§ **Texto de base**
Vejamos, por exemplo, em que deu a marcha pacífica que os sem-terra realizaram em Brasília, no ano passado, a fim de pedir, de forma respeitosa e ordeira, a reforma agrária. Que resposta obtiveram do governo? Que solidariedade receberam da sociedade? Que noticiário deram os jornais?
A não-violência de Gandhi e Luther King não diz respeito às coisas, mas, sim, às pessoas humanas. Repare bem no próprio texto transcrito na sua carta aberta: Luther King diz que o protesto "não pode degenerar em violência física". Não há menção a causar prejuízos ao capital. Por acaso, o boicote do sal e do tecido inglês na Índia, o dos ônibus segregacionista no Sul dos Estados Unidos e tantos outros movimentos de desobediência civil em todo o mundo deixaram de causar enormes prejuízos materiais aos capitalistas?
Violência física não houve no ato das mulheres. Houve a destruição de mudas destinadas a implantar a monocultura florestal no Rio Grande do Sul.
Sem falar nos danos que esse tipo de agricultura causa ao meio ambiente, é preciso que todos saibam que se trata de uma forma de agricultura extremamente nociva à pequena agricultura. Poucos sabiam disso. Agora, com a cobertura que a imprensa deu ao episódio, todos ficaram sabendo. Nisso consiste a desobediência civil. É selvagem porque a realidade é selvagem.

§ **Material fornecido**
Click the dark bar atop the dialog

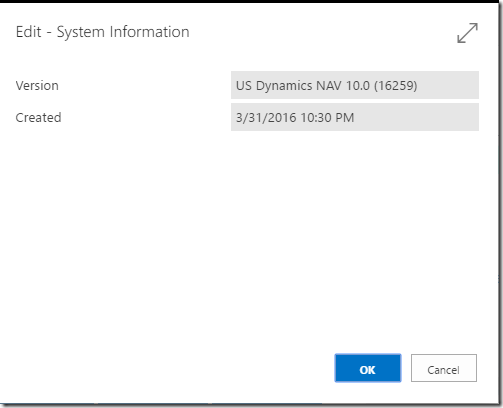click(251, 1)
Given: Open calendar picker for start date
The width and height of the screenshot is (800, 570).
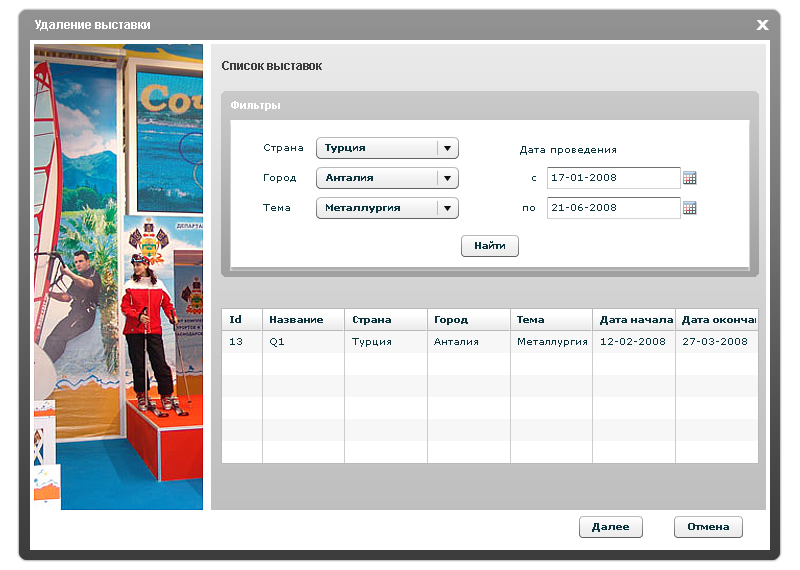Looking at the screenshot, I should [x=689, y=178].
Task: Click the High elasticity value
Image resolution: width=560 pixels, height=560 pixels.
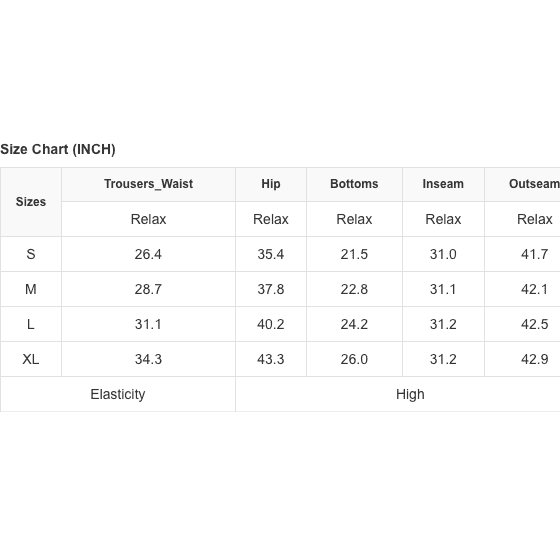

§ **Enunciado do exercício**
Dê sequência ao texto sobre a desobediência civil, começando logo após a última frase apresentada.

§ **Resultado obtido**
Minha segunda objeção a sua carta aberta se refere à falta de uma outra carta aberta: aquela que teria de ser enviada à Aracruz, reclamando da destruição da aldeia indígena dos guaranis no Estado do Espírito Santo e falando sobre a ameaça que representa atualmente a monocultura da celulose para os pequenos agricultores.
Essa forma de violência, sim, se volta contra a existência física das pessoas, na medida em que destrói o ambiente em que essas pequenas unidades familiares podem sobreviver. No entanto, isso se faz daquela forma disfarçada, asséptica, que o capitalismo usa para dar uma aparência de racionalidade à destruição dos grupos humanos que perturbam o "progresso" -o outro nome da sua fome insaciável de lucro e de acumulação de capital.
Prezado Eduardo, o MST vive uma hora dificílima, porque o governo depositário de suas esperanças não tem coragem de realizar a reforma agrária nem de enfrentar as forças políticas que tentam criminalizá-lo, como estamos vendo com a CPI da Terra.
Sei o quanto você já fez pelo movimento e sei também o apreço e o respeito que os sem-terra têm por você. Seu artigo, contudo, embora obviamente contra sua vontade, fornece munição aos adversários. Peço que o reconsidere e que venha somar conosco na defesa incondicional dos legítimos interesses dos trabalhadores rurais sem terra.
Por que não enviar uma carta aberta ao governo, a fim de exigir a publicação dos índices atualizados de produtividade da terra? Isso permitiria acelerar a reforma. Caso a reforma fosse acelerada -você o sabe tão bem quanto eu-, as pacíficas e extraordinárias mulheres do MST não seriam compelidas -como estão sendo- a realizar gestos extremos a fim de chamar a atenção da sociedade para o drama que vivem há muito tempo.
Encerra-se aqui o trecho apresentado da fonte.